Interest rate risk is the exposure of a banking organization’s financial condition and earnings ability to withstand adverse movements in interest rates. Accepting this risk can be an important source of profitability and shareholder value; however, excessive levels of interest rate risk can pose a significant threat to assets, earnings, and capital. Accordingly, effective risk management that maintains interest rate risk at prudent levels is essential to our success.
ALCO, which includes senior management representatives, monitors and considers methods of managing the rate and sensitivity repricing characteristics of the balance sheet components consistent with maintaining acceptable levels of changes in portfolio values and net interest income with changes in interest rates. The primary purposes of ALCO are to manage interest rate risk consistent with earnings and liquidity, to effectively invest our capital, and to preserve the value created by our core business operations. Our exposure to interest rate risk compared to established tolerances is reviewed on at least a quarterly basis by our Board of Directors.
Evaluating a financial institution’s exposure to changes in interest rates includes assessing both the adequacy of the management process used to control interest rate risk and the organization’s quantitative levels of exposure. When assessing the interest rate risk management process, we seek to ensure that appropriate policies, procedures, management information systems, and internal controls are in place to maintain interest rate risk at prudent levels with consistency and continuity. Evaluating the quantitative level of interest rate risk exposure requires us to assess the existing and potential future effects of changes in interest rates on our consolidated financial condition, including capital adequacy, earnings, liquidity, and, where appropriate, asset quality.
A form of interest rate sensitivity analysis referred to as equity at risk, is used to measure our interest rate risk by computing estimated changes in earnings and the net present value of our cash flows from assets, liabilities, and off-balance sheet items in the event of a range of assumed changes in market interest rates. Net present value represents the market value of portfolio equity and is equal to the market value of assets minus the market value of liabilities, with adjustments made for off-balance sheet items. This analysis assesses the risk of loss in the market risk sensitive instruments in the event of a sudden and sustained 100, 200 and 300 basis point increase or decrease in market interest rates.
Our policy states that a negative change in net present value (equity at risk) as a result of an immediate and sustained 200 basis point increase or decrease in interest rates should not exceed a 20% change from the base equity position.  It also states that a similar increase or decrease in interest rates should not negatively impact net interest income by more than 10% over the following two years period, subject to senior management's concurrence that such a change is possible.
The most recent rate shock analysis indicated that the effects of an immediate and sustained increase or decrease of 200 basis points in market rates of interest would fall within policy parameters and approved tolerances for equity at risk, net interest income, and net income.

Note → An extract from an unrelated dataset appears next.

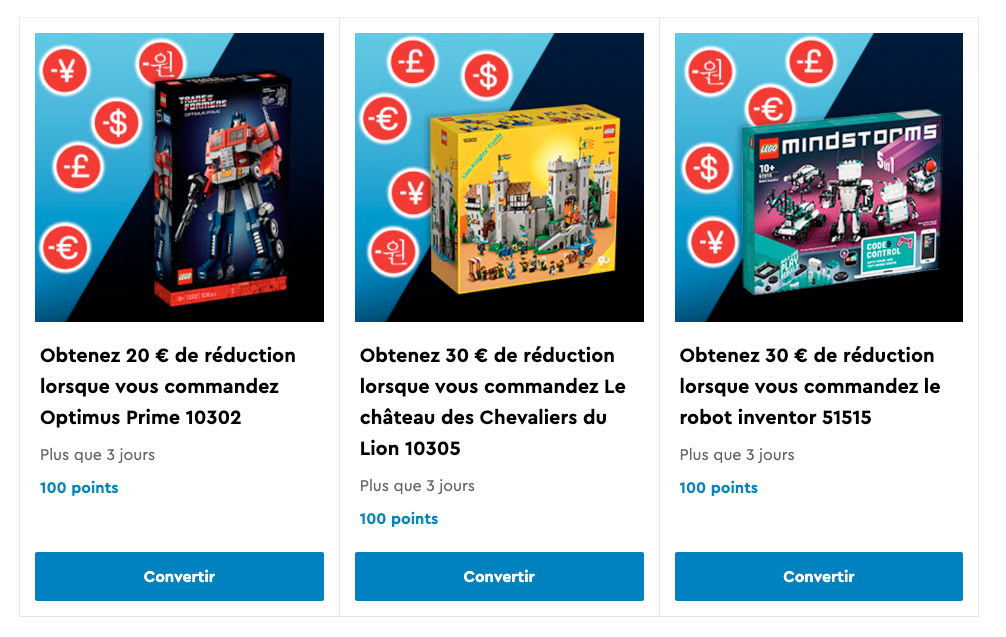Click euro icon on Optimus Prime image

(x=65, y=248)
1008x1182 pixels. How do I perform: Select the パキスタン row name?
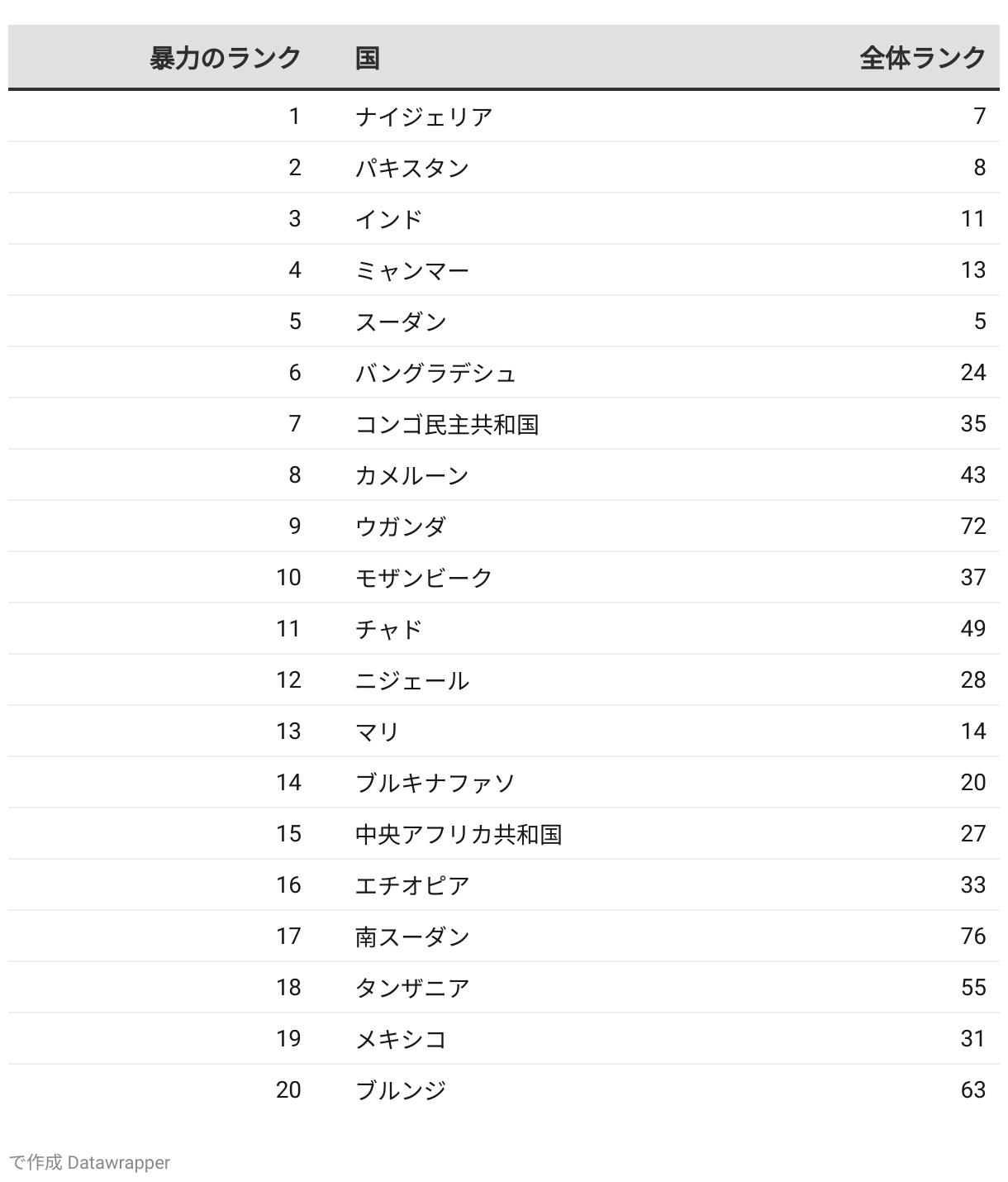point(412,168)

Rate shock analysis provides only a limited, point in time view of interest rate sensitivity. The gap analysis also does not reflect factors such as the magnitude (versus the timing) of future interest rate changes and asset prepayments. The actual impact of interest rate changes upon earnings and net present value may differ from that implied by any static rate shock or gap measurement. In addition, net interest income and net present value under various future interest rate scenarios are affected by multiple other factors not embodied in a static rate shock or gap analysis, including competition, changes in the shape of the Treasury yield curve, divergent movement among various interest rate indices, and the speed with which interest rates change.
Interest Rate Sensitivity
An element used to manage interest rate risk includes estimating the mix of fixed and variable rate assets and liabilities and the maturity and repricing patterns of these assets and liabilities. We perform a quarterly review of assets and liabilities that reprice and the time bands within which the repricing occurs. Balances generally are reported in the time band that corresponds to the instrument’s next repricing date or contractual maturity, whichever occurs first. However, fixed rate indirect automobile loans, mortgage-backed securities, and residential mortgage loans are primarily included based on scheduled payments with a prepayment factor incorporated. Through such analysis, we monitor and manage our interest sensitivity gap to minimize the negative effects of changing interest rates.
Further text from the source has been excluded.